Acordei cedo hoje com a intenção de explorar o mercado municipal antes que a multidão tomasse conta. O sol ainda batia fraco nas vitrines quando saí, mas já dava para sentir aquele cheiro de pão quente misturado com o escape dos ônibus matinais. Há algo reconfortante nessa combinação absurda que só as manhãs urbanas conseguem criar.
No caminho, reparei numa coisa curiosa: todas as padarias que passei tinham exatamente três clientes na fila. Não dois, não quatro. Três. Comecei a contar de propósito, virando esquinas só para testar minha teoria ridícula. Quinta padaria: três pessoas esperando. Será que existe um algoritmo secreto da fome matinal que ninguém me contou?
Quando finalmente cheguei ao mercado, uma senhora me ofereceu uma amostra de queijo artesanal. "Prova, filho, é de cabra da serra", ela disse com um sorriso que já tinha vendido mil queijos antes do café da manhã. Provei. Estava bom, mas não tão espetacular quanto ela prometia. Comprei mesmo assim – vai ver sou apenas educado demais para o meu próprio bem.

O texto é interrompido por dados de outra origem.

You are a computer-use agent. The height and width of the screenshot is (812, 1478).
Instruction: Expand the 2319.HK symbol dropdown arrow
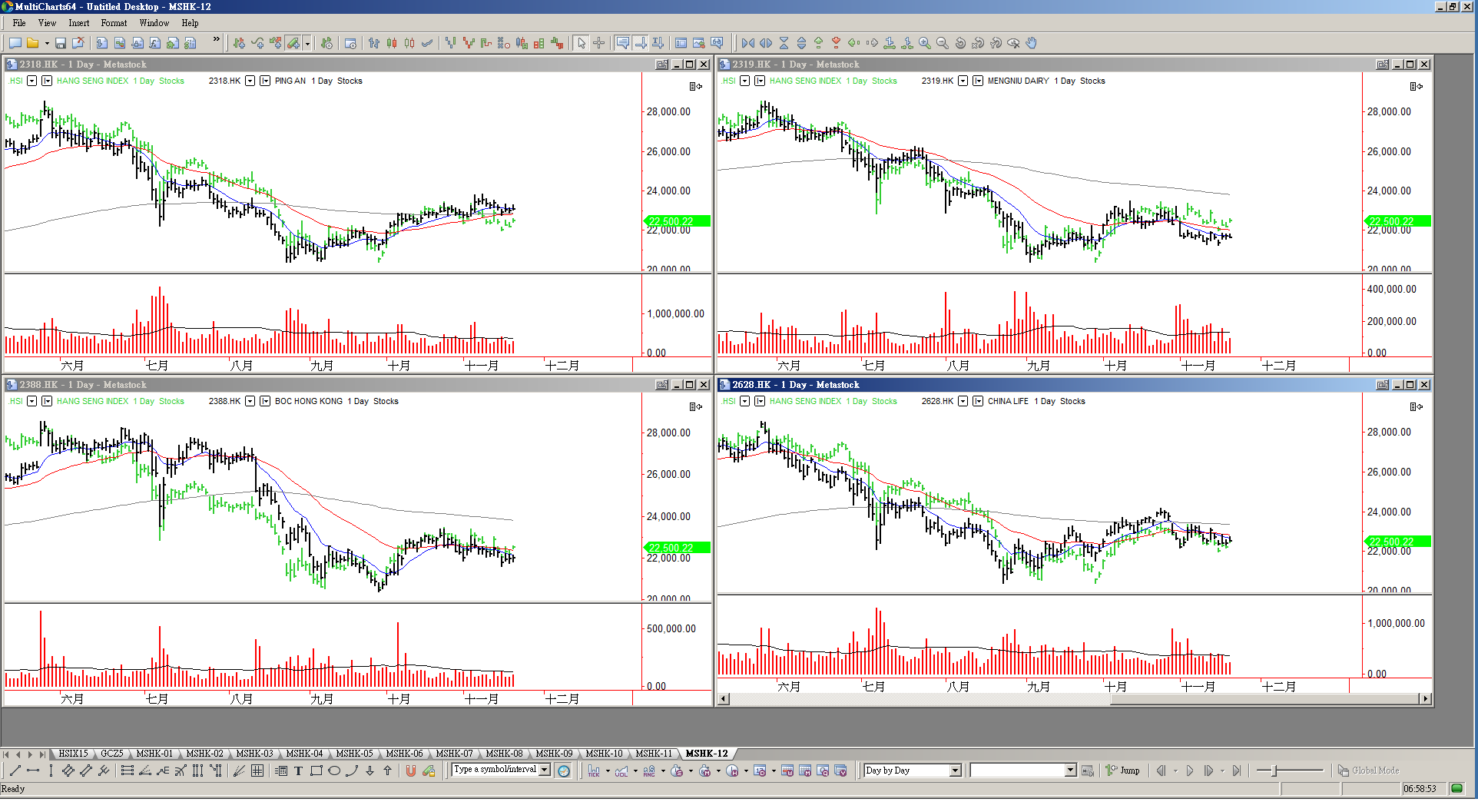(963, 81)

O melhor momento veio sem aviso: ao virar um corredor estreito entre as bancas de flores e temperos, a luz da manhã atravessou o teto de vidro criando um teatro de sombras nas pilhas de manjericão fresco. Fiquei ali parado feito turista na própria cidade, tirando fotos que provavelmente nunca vou revisar.
Voltei para casa com um queijo que não precisava e a sensação de que deveria fazer isso mais vezes. Quantas descobertas minúsculas estou perdendo ao pegar sempre o mesmo caminho, no mesmo horário, com os mesmos pensamentos automáticos?